[THINGS TO DO]
(a) Answer these questions using the passage on subsurface utility standards, one answer per line:
(i) Which quality level covers information derived from existing records or oral recollections?
(ii) When is the CSA standard for mapping underground utility infrastructure expected to be completed?
(iii) What phone number can be called to obtain copies of ASCE Standard 38-02?
(b) Transcribe the passage on subsurface utility standards, starting at "The American Society" and ending at "of subsurface utilities.".
(c) Write the next part of the passage on subsurface utility standards, picking up after its final sentence.

[EXCERPTED TEXT]
BEGIN

5. Are there any standards of care for the use of Subsurface Utility Engineering?
The American Society of Civil Engineers (ASCE) has developed an important standard of care guideline, Standard Guideline for the Collection and Depiction of Existing Subsurface Utility Data, CI/ASCE 38-02. This standard guideline describes four quality levels of utility depiction:
- Quality Level D – Information derived from existing records or oral recollections.
- Quality Level C – Information obtained by surveying and plotting visible above-ground utility features and by using professional judgment in correlating this information to Quality Level D.
- Quality Level B – Information obtained through the application of appropriate surface geophysical methods to determine the existence and approximate horizontal position of subsurface utilities.
- Quality Level A – Precise horizontal and vertical location of utilities obtained by the actual exposure and subsequent measurement of subsurface utilities, usually at a specific point.
The CSA is currently developing a standard for the Mapping of Underground Utitity Infrastructure. It is expected to be completed in 2009 or 2010. The standard will reference the use of SUE and the ASCE 38-02 Quality Levels.
6. Where can copies of the ASCE standard guideline (ASCE 38-02) be obtained?
Copies of ASCE Standard 38-02 can be obtained from the ASCE Bookstore: http://www.pubs.asce.org or by calling 1-800-548-2723.

END

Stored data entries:
BEGIN

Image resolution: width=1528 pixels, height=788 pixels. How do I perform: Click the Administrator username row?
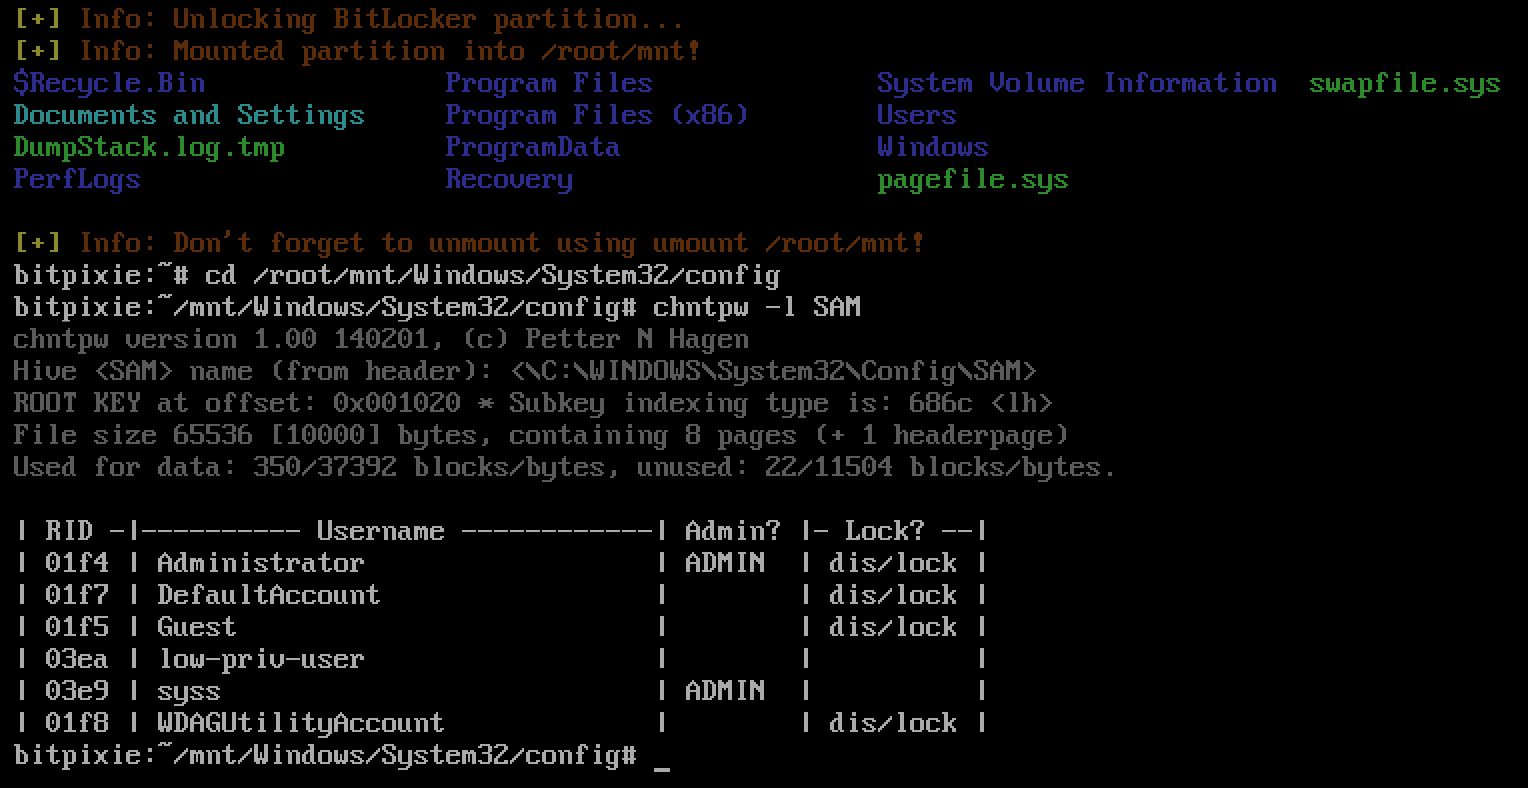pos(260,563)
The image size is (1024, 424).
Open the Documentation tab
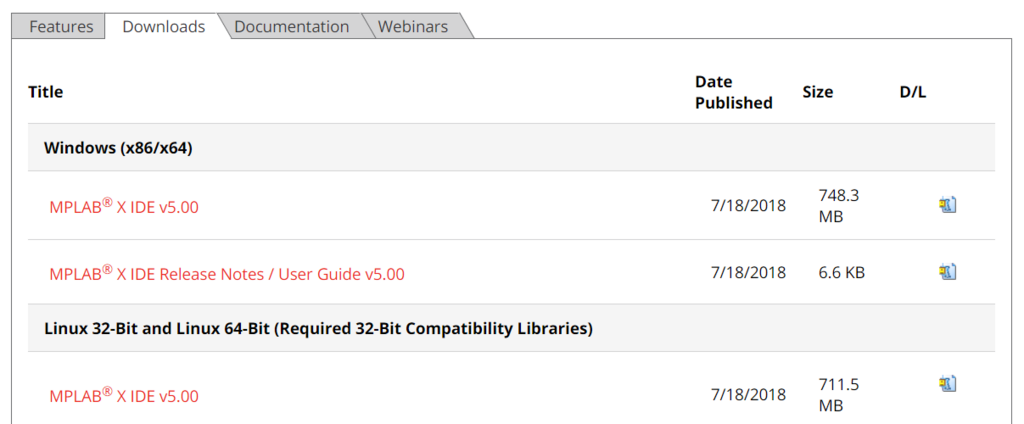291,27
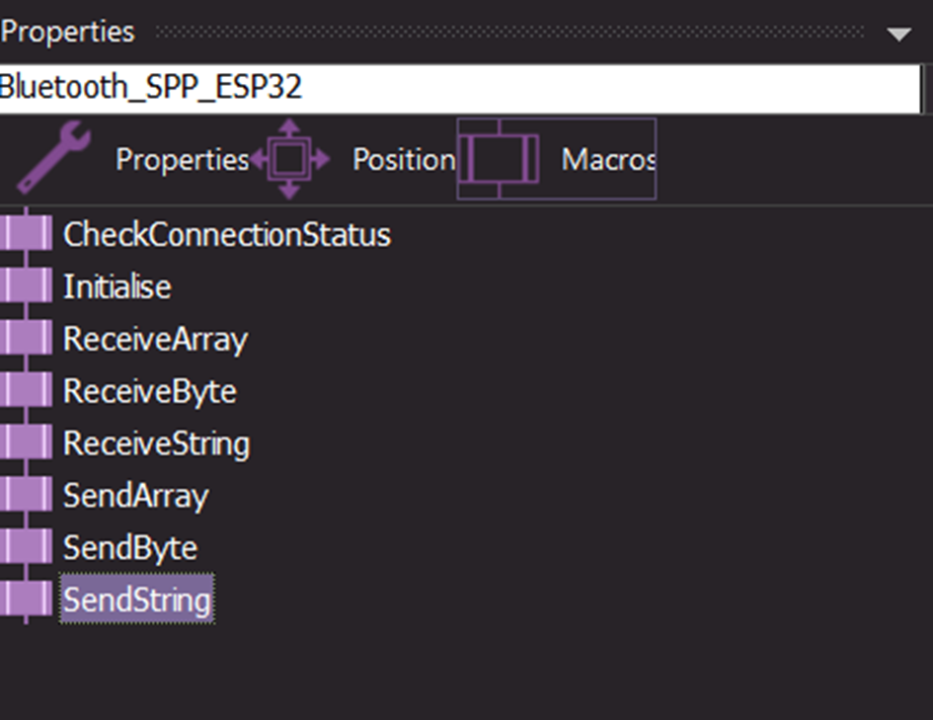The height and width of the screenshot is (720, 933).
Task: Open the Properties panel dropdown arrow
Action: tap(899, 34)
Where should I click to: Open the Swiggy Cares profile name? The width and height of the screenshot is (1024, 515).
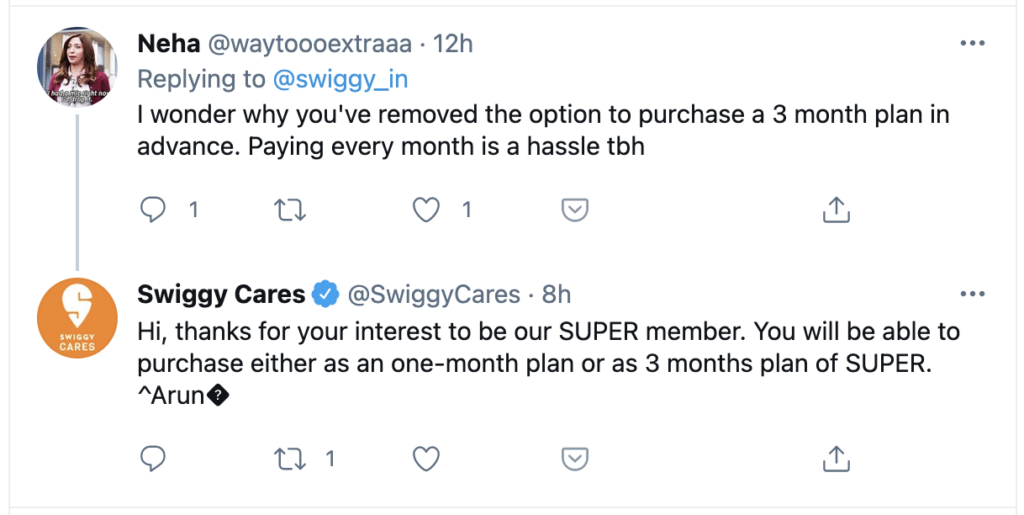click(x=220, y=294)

END

[FINAL ANSWERS]
(a)
(i) Quality Level D
(ii) In 2009 or 2010
(iii) 1-800-548-2723

(b)
The American Society of Civil Engineers (ASCE) has developed an important standard of care guideline, Standard Guideline for the Collection and Depiction of Existing Subsurface Utility Data, CI/ASCE 38-02. This standard guideline describes four quality levels of utility depiction:
- Quality Level D – Information derived from existing records or oral recollections.
- Quality Level C – Information obtained by surveying and plotting visible above-ground utility features and by using professional judgment in correlating this information to Quality Level D.
- Quality Level B – Information obtained through the application of appropriate surface geophysical methods to determine the existence and approximate horizontal position of subsurface utilities.

(c)
7. What qualifications should a provider of SUE services have to do the work properly?
Firms providing SUE services shall be licensed with the provincial engineering body for the provision of consulting engineering services (i.e. PEO, APEGGA)
It is recommended that project owners consider the following, not necessarily all-inclusive, criteria when selecting a SUE provider. Providers of SUE services should be able to:
- Demonstrate a thorough knowledge and understanding of designating, locating, and data management activities,
- Provide designating and locating services to the extent desired by the contracting agency,
- Survey SUE data acquired during the designating and locating phases to project control and transfer it into the contracting agency's CADD system, GIS files, or project plans.
Individuals assigned by the SUE provider to carry out the work should be well trained, experienced, and capable.
- Individuals in responsible charge of the work and responsible for certifying deliverables should be engineers employed by the SUE provider in accordance with provincial professional registration requirements.
- The project manager should have previously been involved in the management of one or more SUE contracts and must be available to commit sufficient time to the project.
Other team members should have previously been involved in SUE designating, locating, surveying, and/or mapping activities.
Resources of the provider should be adequate to carry out the SUE work in a timely manner, considering other possible commitments of work and the contracting agency's anticipated needs, including a possible need for work on several projects to take place simultaneously.
A wide range of equipment is necessary to detect the variety of underground utilities that may be present. Equipment available for utilization by the provider should include, but not be limited to, the following:
- ELF, VLF, LF electromagnetics, magnetometers, terrain conductivity meters, resonant sonics, and other geophysical designating equipment,
- Vacuum excavation or comparable nondestructive locating equipment,
- State-of-the-art surveying and data recording equipment, Software systems compatible with the contracting agency's CADD system.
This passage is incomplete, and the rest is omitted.